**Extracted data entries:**
★ ★ ★

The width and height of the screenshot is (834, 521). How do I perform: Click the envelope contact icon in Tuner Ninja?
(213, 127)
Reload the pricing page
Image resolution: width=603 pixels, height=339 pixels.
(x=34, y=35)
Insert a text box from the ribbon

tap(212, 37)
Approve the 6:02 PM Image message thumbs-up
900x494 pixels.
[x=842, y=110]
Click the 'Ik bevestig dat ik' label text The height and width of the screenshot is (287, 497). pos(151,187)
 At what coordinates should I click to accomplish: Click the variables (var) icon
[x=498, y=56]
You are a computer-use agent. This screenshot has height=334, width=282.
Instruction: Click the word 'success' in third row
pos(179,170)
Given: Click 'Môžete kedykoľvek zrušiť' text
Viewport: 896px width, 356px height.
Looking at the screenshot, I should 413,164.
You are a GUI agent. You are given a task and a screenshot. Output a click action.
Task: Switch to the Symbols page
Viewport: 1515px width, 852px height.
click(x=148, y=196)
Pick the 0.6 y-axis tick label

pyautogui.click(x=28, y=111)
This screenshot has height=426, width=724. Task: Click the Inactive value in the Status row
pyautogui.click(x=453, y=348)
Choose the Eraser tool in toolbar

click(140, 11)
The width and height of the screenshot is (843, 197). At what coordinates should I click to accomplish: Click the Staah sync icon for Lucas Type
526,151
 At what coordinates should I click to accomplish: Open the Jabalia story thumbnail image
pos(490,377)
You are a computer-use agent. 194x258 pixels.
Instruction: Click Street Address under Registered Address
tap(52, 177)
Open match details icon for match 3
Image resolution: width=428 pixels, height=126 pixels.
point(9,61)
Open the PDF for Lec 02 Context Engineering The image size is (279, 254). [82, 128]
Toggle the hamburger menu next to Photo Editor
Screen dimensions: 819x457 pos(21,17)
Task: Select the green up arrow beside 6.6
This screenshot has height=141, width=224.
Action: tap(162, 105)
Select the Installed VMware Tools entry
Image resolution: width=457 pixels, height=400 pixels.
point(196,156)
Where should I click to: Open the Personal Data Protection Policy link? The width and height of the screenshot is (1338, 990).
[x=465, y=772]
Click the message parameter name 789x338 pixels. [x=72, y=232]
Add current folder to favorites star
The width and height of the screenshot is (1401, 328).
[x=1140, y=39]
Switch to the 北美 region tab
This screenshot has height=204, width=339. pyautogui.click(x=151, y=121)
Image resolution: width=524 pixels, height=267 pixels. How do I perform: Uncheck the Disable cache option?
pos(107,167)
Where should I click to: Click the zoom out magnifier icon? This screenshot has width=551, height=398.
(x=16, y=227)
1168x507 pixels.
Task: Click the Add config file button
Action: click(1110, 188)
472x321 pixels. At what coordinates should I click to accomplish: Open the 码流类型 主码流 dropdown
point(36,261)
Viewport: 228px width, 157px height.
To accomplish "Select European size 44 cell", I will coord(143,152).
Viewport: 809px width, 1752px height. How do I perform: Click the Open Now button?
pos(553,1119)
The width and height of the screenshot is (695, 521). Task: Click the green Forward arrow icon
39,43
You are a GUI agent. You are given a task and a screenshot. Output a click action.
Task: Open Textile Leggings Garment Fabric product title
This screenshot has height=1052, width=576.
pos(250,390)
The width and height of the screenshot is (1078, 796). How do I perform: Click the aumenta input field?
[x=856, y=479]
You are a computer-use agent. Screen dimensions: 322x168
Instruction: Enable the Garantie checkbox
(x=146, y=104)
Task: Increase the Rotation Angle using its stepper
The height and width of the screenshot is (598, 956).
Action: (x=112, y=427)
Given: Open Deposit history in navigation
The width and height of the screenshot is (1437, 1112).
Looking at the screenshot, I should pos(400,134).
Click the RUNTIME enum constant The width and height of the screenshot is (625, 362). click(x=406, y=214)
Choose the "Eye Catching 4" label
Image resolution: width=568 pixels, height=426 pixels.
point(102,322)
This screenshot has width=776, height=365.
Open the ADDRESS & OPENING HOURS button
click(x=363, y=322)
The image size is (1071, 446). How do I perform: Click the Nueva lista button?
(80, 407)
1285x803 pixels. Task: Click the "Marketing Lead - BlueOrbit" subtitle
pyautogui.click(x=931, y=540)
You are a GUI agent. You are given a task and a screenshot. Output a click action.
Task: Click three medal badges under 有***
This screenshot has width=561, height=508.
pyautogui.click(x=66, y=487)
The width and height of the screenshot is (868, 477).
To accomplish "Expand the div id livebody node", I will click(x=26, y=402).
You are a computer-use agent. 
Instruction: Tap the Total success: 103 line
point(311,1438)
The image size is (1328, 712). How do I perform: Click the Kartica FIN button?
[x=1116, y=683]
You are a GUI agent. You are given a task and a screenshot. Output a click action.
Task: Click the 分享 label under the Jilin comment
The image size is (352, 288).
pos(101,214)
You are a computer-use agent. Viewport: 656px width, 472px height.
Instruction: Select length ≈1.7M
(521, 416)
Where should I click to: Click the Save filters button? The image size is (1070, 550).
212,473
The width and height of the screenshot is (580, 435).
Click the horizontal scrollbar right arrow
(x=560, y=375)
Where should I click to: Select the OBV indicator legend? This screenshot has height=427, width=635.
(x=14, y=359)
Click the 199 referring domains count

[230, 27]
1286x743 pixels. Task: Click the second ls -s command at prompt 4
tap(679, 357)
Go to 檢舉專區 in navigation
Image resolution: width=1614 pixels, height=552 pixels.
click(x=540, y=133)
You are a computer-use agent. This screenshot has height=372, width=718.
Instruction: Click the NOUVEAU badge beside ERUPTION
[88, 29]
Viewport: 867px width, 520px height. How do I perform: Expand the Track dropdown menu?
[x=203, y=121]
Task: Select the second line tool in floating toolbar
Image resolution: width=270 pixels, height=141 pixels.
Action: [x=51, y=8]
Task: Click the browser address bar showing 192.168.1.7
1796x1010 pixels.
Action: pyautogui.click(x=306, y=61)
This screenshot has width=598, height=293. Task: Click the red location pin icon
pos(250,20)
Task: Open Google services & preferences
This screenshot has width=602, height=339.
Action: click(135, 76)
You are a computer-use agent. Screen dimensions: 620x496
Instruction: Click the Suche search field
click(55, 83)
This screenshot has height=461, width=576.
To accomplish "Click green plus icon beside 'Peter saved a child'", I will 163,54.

★ ★ ★

**Exercise objective:**
Copy all of the data. Keep every word exactly as it is.

**Solution to this exercise:**
The width and height of the screenshot is (834, 521). How do I perform: Click the envelope contact icon in Tuner Ninja?
(213, 127)
Reload the pricing page
Image resolution: width=603 pixels, height=339 pixels.
(x=34, y=35)
Insert a text box from the ribbon

tap(212, 37)
Approve the 6:02 PM Image message thumbs-up
900x494 pixels.
[x=842, y=110]
Click the 'Ik bevestig dat ik' label text The height and width of the screenshot is (287, 497). pos(151,187)
 At what coordinates should I click to accomplish: Click the variables (var) icon
[x=498, y=56]
You are a computer-use agent. This screenshot has height=334, width=282.
Instruction: Click the word 'success' in third row
pos(179,170)
Given: Click 'Môžete kedykoľvek zrušiť' text
Viewport: 896px width, 356px height.
Looking at the screenshot, I should 413,164.
You are a GUI agent. You are given a task and a screenshot. Output a click action.
Task: Switch to the Symbols page
Viewport: 1515px width, 852px height.
click(x=148, y=196)
Pick the 0.6 y-axis tick label

pyautogui.click(x=28, y=111)
This screenshot has height=426, width=724. Task: Click the Inactive value in the Status row
pyautogui.click(x=453, y=348)
Choose the Eraser tool in toolbar

click(140, 11)
The width and height of the screenshot is (843, 197). At what coordinates should I click to accomplish: Click the Staah sync icon for Lucas Type
526,151
 At what coordinates should I click to accomplish: Open the Jabalia story thumbnail image
pos(490,377)
You are a computer-use agent. 194x258 pixels.
Instruction: Click Street Address under Registered Address
tap(52, 177)
Open match details icon for match 3
Image resolution: width=428 pixels, height=126 pixels.
point(9,61)
Open the PDF for Lec 02 Context Engineering The image size is (279, 254). [82, 128]
Toggle the hamburger menu next to Photo Editor
Screen dimensions: 819x457 pos(21,17)
Task: Select the green up arrow beside 6.6
This screenshot has height=141, width=224.
Action: tap(162, 105)
Select the Installed VMware Tools entry
Image resolution: width=457 pixels, height=400 pixels.
point(196,156)
Where should I click to: Open the Personal Data Protection Policy link? The width and height of the screenshot is (1338, 990).
[x=465, y=772]
Click the message parameter name 789x338 pixels. [x=72, y=232]
Add current folder to favorites star
The width and height of the screenshot is (1401, 328).
[x=1140, y=39]
Switch to the 北美 region tab
This screenshot has height=204, width=339. pyautogui.click(x=151, y=121)
Image resolution: width=524 pixels, height=267 pixels. How do I perform: Uncheck the Disable cache option?
pos(107,167)
Where should I click to: Click the zoom out magnifier icon? This screenshot has width=551, height=398.
(x=16, y=227)
1168x507 pixels.
Task: Click the Add config file button
Action: click(1110, 188)
472x321 pixels. At what coordinates should I click to accomplish: Open the 码流类型 主码流 dropdown
point(36,261)
Viewport: 228px width, 157px height.
To accomplish "Select European size 44 cell", I will coord(143,152).
Viewport: 809px width, 1752px height. How do I perform: Click the Open Now button?
pos(553,1119)
The width and height of the screenshot is (695, 521). Task: Click the green Forward arrow icon
39,43
You are a GUI agent. You are given a task and a screenshot. Output a click action.
Task: Open Textile Leggings Garment Fabric product title
This screenshot has height=1052, width=576.
pos(250,390)
The width and height of the screenshot is (1078, 796). How do I perform: Click the aumenta input field?
[x=856, y=479]
You are a computer-use agent. Screen dimensions: 322x168
Instruction: Enable the Garantie checkbox
(x=146, y=104)
Task: Increase the Rotation Angle using its stepper
The height and width of the screenshot is (598, 956).
Action: (x=112, y=427)
Given: Open Deposit history in navigation
The width and height of the screenshot is (1437, 1112).
Looking at the screenshot, I should pos(400,134).
Click the RUNTIME enum constant The width and height of the screenshot is (625, 362). click(x=406, y=214)
Choose the "Eye Catching 4" label
Image resolution: width=568 pixels, height=426 pixels.
point(102,322)
This screenshot has width=776, height=365.
Open the ADDRESS & OPENING HOURS button
click(x=363, y=322)
The image size is (1071, 446). How do I perform: Click the Nueva lista button?
(80, 407)
1285x803 pixels. Task: Click the "Marketing Lead - BlueOrbit" subtitle
pyautogui.click(x=931, y=540)
You are a GUI agent. You are given a task and a screenshot. Output a click action.
Task: Click three medal badges under 有***
This screenshot has width=561, height=508.
pyautogui.click(x=66, y=487)
The width and height of the screenshot is (868, 477).
To accomplish "Expand the div id livebody node", I will click(x=26, y=402).
You are a computer-use agent. 
Instruction: Tap the Total success: 103 line
point(311,1438)
The image size is (1328, 712). How do I perform: Click the Kartica FIN button?
[x=1116, y=683]
You are a GUI agent. You are given a task and a screenshot. Output a click action.
Task: Click the 分享 label under the Jilin comment
The image size is (352, 288).
pos(101,214)
You are a computer-use agent. Viewport: 656px width, 472px height.
Instruction: Select length ≈1.7M
(521, 416)
Where should I click to: Click the Save filters button? The image size is (1070, 550).
212,473
The width and height of the screenshot is (580, 435).
Click the horizontal scrollbar right arrow
(x=560, y=375)
Where should I click to: Select the OBV indicator legend? This screenshot has height=427, width=635.
(x=14, y=359)
Click the 199 referring domains count

[230, 27]
1286x743 pixels. Task: Click the second ls -s command at prompt 4
tap(679, 357)
Go to 檢舉專區 in navigation
Image resolution: width=1614 pixels, height=552 pixels.
click(x=540, y=133)
You are a computer-use agent. This screenshot has height=372, width=718.
Instruction: Click the NOUVEAU badge beside ERUPTION
[88, 29]
Viewport: 867px width, 520px height. How do I perform: Expand the Track dropdown menu?
[x=203, y=121]
Task: Select the second line tool in floating toolbar
Image resolution: width=270 pixels, height=141 pixels.
Action: [x=51, y=8]
Task: Click the browser address bar showing 192.168.1.7
1796x1010 pixels.
Action: pyautogui.click(x=306, y=61)
This screenshot has width=598, height=293. Task: Click the red location pin icon
pos(250,20)
Task: Open Google services & preferences
This screenshot has width=602, height=339.
Action: click(135, 76)
You are a computer-use agent. Screen dimensions: 620x496
Instruction: Click the Suche search field
click(55, 83)
This screenshot has height=461, width=576.
To accomplish "Click green plus icon beside 'Peter saved a child'", I will 163,54.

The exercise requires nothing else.